- What is needed
Reproduce word for word the lines of the records below, beginning with the line that contains "What do you see at coordinates (640, 10)" and continuing through the line that contains "(242, 748).", with both of those lines included.

Items drawn from a data source:
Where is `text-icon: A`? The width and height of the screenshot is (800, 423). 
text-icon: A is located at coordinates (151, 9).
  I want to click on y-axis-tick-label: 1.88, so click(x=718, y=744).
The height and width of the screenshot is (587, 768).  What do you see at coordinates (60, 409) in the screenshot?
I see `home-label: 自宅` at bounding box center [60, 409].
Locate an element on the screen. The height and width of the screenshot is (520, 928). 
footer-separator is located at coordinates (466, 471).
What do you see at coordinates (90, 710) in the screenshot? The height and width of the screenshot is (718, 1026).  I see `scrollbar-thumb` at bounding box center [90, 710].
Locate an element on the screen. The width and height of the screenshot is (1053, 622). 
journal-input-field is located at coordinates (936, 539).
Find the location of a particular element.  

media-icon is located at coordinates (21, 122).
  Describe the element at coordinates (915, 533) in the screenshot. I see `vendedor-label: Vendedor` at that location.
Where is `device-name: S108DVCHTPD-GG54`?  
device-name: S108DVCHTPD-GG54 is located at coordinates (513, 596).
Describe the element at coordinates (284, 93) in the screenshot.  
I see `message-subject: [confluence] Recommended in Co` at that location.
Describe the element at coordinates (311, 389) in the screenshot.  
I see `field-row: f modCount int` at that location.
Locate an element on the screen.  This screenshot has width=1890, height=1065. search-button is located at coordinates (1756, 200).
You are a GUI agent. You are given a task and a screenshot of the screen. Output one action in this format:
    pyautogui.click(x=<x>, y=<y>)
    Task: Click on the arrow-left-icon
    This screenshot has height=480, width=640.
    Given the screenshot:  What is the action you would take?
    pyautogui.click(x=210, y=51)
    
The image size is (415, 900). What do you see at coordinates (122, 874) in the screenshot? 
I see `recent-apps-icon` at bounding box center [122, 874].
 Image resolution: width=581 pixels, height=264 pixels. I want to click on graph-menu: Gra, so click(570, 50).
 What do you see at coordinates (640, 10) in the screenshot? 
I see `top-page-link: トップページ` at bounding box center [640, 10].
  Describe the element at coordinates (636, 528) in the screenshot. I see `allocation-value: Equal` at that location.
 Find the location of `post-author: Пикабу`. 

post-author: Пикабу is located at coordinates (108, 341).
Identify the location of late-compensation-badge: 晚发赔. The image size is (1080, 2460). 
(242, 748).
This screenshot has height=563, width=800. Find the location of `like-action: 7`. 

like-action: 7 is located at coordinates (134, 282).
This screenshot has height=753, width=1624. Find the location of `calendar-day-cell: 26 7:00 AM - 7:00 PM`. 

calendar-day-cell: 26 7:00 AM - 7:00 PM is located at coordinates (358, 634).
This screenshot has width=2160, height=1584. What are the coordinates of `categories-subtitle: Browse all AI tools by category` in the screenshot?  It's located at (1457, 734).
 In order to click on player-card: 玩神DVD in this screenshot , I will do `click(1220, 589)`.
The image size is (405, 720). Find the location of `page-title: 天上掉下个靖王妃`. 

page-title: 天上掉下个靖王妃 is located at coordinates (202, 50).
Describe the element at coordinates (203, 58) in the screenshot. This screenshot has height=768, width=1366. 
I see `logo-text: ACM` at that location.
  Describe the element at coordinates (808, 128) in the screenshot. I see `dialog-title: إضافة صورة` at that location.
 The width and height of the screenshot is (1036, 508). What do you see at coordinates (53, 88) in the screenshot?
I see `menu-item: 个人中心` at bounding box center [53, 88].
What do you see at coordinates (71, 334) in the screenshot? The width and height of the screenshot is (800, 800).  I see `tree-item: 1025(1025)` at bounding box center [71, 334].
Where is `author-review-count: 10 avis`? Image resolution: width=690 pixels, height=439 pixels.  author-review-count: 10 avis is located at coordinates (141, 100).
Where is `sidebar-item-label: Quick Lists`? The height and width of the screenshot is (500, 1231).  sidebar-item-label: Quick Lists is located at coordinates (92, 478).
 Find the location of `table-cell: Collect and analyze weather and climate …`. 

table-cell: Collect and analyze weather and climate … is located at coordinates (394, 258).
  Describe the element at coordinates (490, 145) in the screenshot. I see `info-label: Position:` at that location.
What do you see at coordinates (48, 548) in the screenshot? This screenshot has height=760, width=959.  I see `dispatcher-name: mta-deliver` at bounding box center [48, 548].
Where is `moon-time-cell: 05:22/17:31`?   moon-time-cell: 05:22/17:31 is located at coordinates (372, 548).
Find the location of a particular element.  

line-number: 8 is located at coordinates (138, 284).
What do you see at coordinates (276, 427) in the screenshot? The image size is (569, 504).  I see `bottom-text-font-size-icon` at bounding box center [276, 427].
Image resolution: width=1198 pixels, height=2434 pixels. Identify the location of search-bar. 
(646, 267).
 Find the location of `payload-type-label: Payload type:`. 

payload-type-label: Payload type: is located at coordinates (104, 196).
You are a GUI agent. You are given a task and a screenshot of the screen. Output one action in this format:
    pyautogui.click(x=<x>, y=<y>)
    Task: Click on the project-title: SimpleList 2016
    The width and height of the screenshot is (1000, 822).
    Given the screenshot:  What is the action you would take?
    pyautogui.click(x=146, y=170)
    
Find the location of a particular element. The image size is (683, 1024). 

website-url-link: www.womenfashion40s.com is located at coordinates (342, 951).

- Response for this exercise
 What do you see at coordinates (640, 10) in the screenshot? 
I see `top-page-link: トップページ` at bounding box center [640, 10].
  Describe the element at coordinates (636, 528) in the screenshot. I see `allocation-value: Equal` at that location.
 Find the location of `post-author: Пикабу`. 

post-author: Пикабу is located at coordinates (108, 341).
Identify the location of late-compensation-badge: 晚发赔. The image size is (1080, 2460). 
(242, 748).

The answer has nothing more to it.